Brown offers three specific recommendations for the AI industry:
- Publish Performance Curves: When releasing a new model, labs should clearly indicate the inference budget corresponding to each score, showing how performance scales with computational resources.
- Set Clear Budget Caps: Benchmark rankings should either track inference usage or establish a fixed budget limit, similar to how ARC-AGI already operates.
- Incorporate Inference Budgets into Security Assessments: Security evaluations should explicitly account for computational reasoning, since nation-state attackers could allocate up to ten million dollars in reasoning budget for a single task.
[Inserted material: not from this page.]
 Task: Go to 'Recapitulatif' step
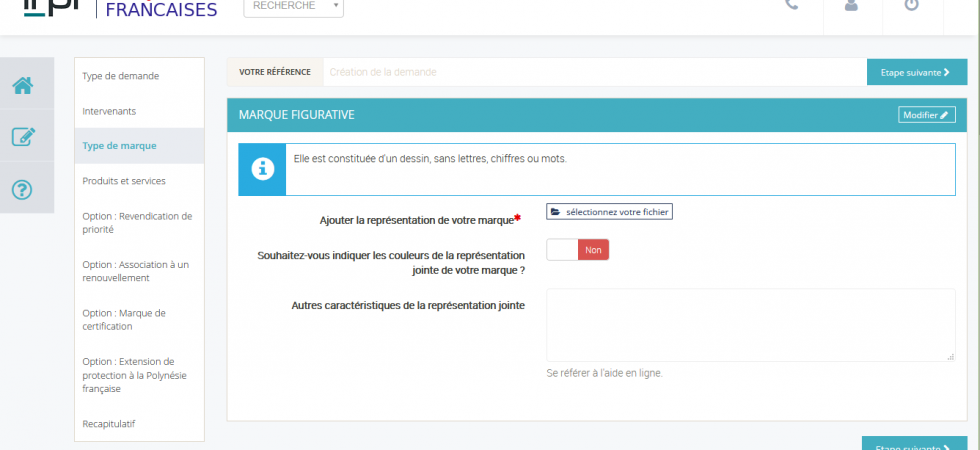pyautogui.click(x=109, y=424)
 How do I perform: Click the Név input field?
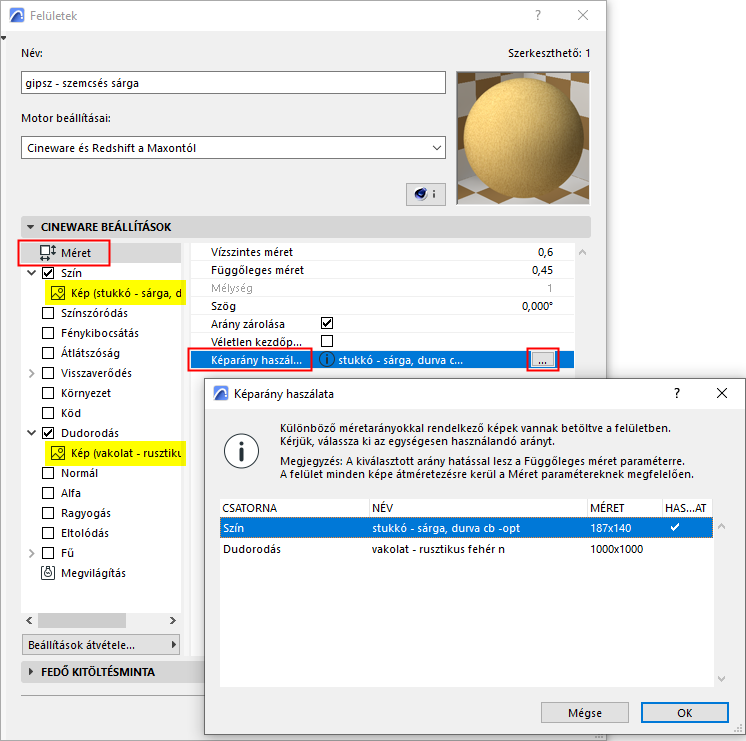click(233, 83)
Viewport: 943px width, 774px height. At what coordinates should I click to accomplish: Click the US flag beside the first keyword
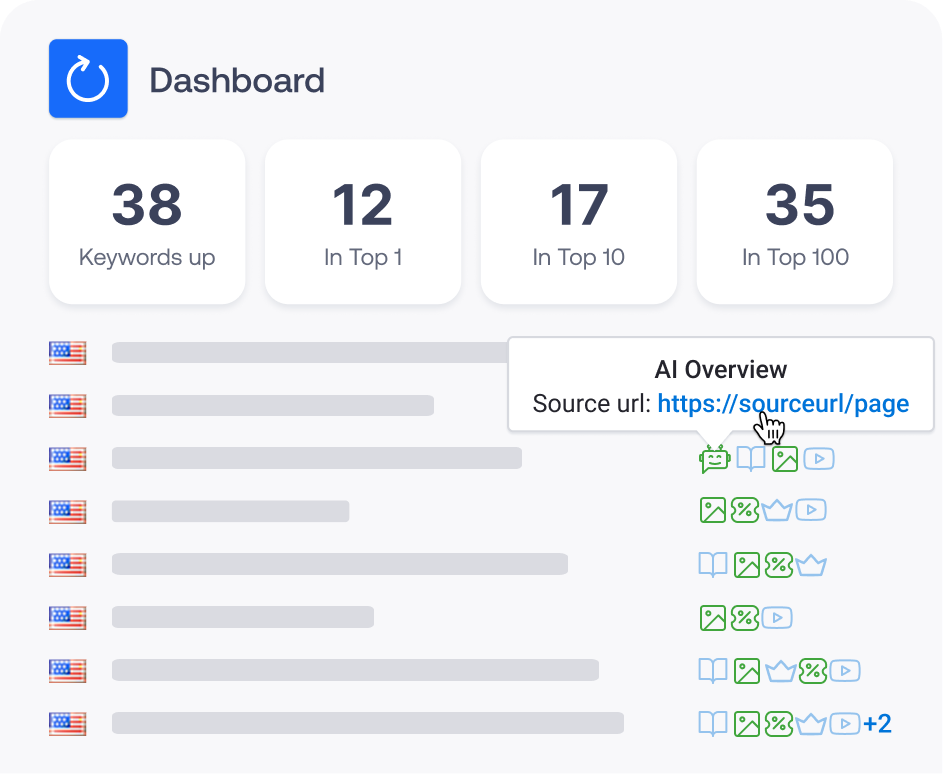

Brown illustrated his point with a concrete example comparing GPT-5.4 and GPT-5.5. When viewed through a traditional benchmark lens, GPT-5.5 appears only slightly better than GPT-5.4. But when the x-axis switches to token count, the curve for GPT-5.5 far outperforms GPT-5.4, particularly on cybersecurity assessments.
The pricing difference between these models underscores why this matters. GPT-5.4 Pro costs thirty dollars per million input tokens and one hundred eighty dollars per million output tokens, while GPT-5.5 costs five dollars and thirty dollars respectively. That's a sixfold price difference, yet benchmarks compare them as if they operate on the same scale.
What Changed in AI Development to Make This Problem Urgent?
Two years ago, inference-time computation was primarily associated with OpenAI's o1 model, which introduced the concept of "trading reasoning time for accuracy" to the public. By 2026, this capability has become standard across all state-of-the-art models.
GPT-5.5 Pro, for instance, is not an entirely new model. It uses the same foundation as GPT-5.5 but adds parallel inference computation: when faced with difficult problems, it runs multiple reasoning chains and synthesizes the results. Claude has extended thinking, Gemini has Deep Think, and nearly every leading AI lab is moving in the same direction.
Brown cited research from Karpathy and the AI Safety Institute showing that stronger models yield higher returns over longer thinking horizons. A weak model might plateau after thinking for two additional minutes, but a strong model can continue improving even after thinking for two hours. Each time a new model is released, if you only run benchmarks under a fixed inference budget, you're only seeing the tip of the iceberg. The true upper limit of its capabilities lies in the waters you can't afford to test.
"We may have no idea where the capability ceiling of modern LLMs lies because the cost of measurement is too high," Brown stated.
Noam Brown, OpenAI
This creates a practical problem for AI labs. Agent deployment cycles are now outpacing the development cycles of new models. Before you've finished evaluating the long-term behavior of one generation, the next one has already been released.
Brown's critique reflects a broader tension in AI development: as models become more capable and more expensive to run at full capacity, the industry's evaluation methods have failed to keep pace. The benchmarks that once provided clear signals about model progress now obscure more than they reveal, making it difficult for researchers, companies, and the public to understand what these systems can actually do.